#### [PROBLEM DESCRIPTION]
The complete data, repeated exactly, should form your response.
Top of SUPPLIED INFORMATION
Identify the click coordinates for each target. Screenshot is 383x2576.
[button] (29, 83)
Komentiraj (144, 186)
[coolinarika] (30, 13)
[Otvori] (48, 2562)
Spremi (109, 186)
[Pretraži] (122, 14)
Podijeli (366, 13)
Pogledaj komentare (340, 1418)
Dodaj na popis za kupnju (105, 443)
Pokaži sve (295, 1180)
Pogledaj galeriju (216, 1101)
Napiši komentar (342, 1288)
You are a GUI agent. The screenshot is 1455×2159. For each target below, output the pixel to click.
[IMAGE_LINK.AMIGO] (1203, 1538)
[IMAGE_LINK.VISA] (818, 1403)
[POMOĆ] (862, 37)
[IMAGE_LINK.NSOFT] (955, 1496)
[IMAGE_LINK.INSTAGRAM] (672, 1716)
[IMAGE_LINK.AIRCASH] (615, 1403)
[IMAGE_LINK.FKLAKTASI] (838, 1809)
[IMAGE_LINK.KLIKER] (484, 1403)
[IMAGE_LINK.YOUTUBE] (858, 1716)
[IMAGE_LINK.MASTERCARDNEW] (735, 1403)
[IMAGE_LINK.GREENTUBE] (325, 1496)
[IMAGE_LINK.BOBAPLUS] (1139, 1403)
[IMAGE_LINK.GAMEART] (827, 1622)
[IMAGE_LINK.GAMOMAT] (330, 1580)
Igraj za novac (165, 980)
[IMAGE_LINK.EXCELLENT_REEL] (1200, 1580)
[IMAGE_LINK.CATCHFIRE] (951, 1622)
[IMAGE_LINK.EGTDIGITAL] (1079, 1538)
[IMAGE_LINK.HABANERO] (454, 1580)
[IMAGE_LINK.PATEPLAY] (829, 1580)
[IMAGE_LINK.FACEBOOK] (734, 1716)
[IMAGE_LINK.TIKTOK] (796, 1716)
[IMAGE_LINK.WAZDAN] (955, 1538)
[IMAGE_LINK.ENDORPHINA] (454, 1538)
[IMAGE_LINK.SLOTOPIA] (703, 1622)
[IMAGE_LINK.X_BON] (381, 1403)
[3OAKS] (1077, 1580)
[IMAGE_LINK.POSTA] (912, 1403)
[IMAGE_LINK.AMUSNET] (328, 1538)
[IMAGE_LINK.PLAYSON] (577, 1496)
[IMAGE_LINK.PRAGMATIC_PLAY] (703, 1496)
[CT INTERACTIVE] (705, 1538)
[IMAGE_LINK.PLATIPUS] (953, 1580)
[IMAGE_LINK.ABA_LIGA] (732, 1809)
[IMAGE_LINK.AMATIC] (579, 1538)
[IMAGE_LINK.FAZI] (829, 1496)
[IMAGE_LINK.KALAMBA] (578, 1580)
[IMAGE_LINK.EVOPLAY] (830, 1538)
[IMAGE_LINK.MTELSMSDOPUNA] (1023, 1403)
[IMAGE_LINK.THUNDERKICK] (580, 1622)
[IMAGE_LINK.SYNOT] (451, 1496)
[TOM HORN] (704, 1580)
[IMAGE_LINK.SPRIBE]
Bottom of SUPPLIED INFORMATION
#### [RESPONSE]
Identify the click coordinates for each target. Screenshot is 383x2576.
[button] (29, 83)
Komentiraj (144, 186)
[coolinarika] (30, 13)
[Otvori] (48, 2562)
Spremi (109, 186)
[Pretraži] (122, 14)
Podijeli (366, 13)
Pogledaj komentare (340, 1418)
Dodaj na popis za kupnju (105, 443)
Pokaži sve (295, 1180)
Pogledaj galeriju (216, 1101)
Napiši komentar (342, 1288)
You are a GUI agent. The screenshot is 1455×2159. For each target below, output the pixel to click.
[IMAGE_LINK.AMIGO] (1203, 1538)
[IMAGE_LINK.VISA] (818, 1403)
[POMOĆ] (862, 37)
[IMAGE_LINK.NSOFT] (955, 1496)
[IMAGE_LINK.INSTAGRAM] (672, 1716)
[IMAGE_LINK.AIRCASH] (615, 1403)
[IMAGE_LINK.FKLAKTASI] (838, 1809)
[IMAGE_LINK.KLIKER] (484, 1403)
[IMAGE_LINK.YOUTUBE] (858, 1716)
[IMAGE_LINK.MASTERCARDNEW] (735, 1403)
[IMAGE_LINK.GREENTUBE] (325, 1496)
[IMAGE_LINK.BOBAPLUS] (1139, 1403)
[IMAGE_LINK.GAMEART] (827, 1622)
[IMAGE_LINK.GAMOMAT] (330, 1580)
Igraj za novac (165, 980)
[IMAGE_LINK.EXCELLENT_REEL] (1200, 1580)
[IMAGE_LINK.CATCHFIRE] (951, 1622)
[IMAGE_LINK.EGTDIGITAL] (1079, 1538)
[IMAGE_LINK.HABANERO] (454, 1580)
[IMAGE_LINK.PATEPLAY] (829, 1580)
[IMAGE_LINK.FACEBOOK] (734, 1716)
[IMAGE_LINK.TIKTOK] (796, 1716)
[IMAGE_LINK.WAZDAN] (955, 1538)
[IMAGE_LINK.ENDORPHINA] (454, 1538)
[IMAGE_LINK.SLOTOPIA] (703, 1622)
[IMAGE_LINK.X_BON] (381, 1403)
[3OAKS] (1077, 1580)
[IMAGE_LINK.POSTA] (912, 1403)
[IMAGE_LINK.AMUSNET] (328, 1538)
[IMAGE_LINK.PLAYSON] (577, 1496)
[IMAGE_LINK.PRAGMATIC_PLAY] (703, 1496)
[CT INTERACTIVE] (705, 1538)
[IMAGE_LINK.PLATIPUS] (953, 1580)
[IMAGE_LINK.ABA_LIGA] (732, 1809)
[IMAGE_LINK.AMATIC] (579, 1538)
[IMAGE_LINK.FAZI] (829, 1496)
[IMAGE_LINK.KALAMBA] (578, 1580)
[IMAGE_LINK.EVOPLAY] (830, 1538)
[IMAGE_LINK.MTELSMSDOPUNA] (1023, 1403)
[IMAGE_LINK.THUNDERKICK] (580, 1622)
[IMAGE_LINK.SYNOT] (451, 1496)
[TOM HORN] (704, 1580)
[IMAGE_LINK.SPRIBE]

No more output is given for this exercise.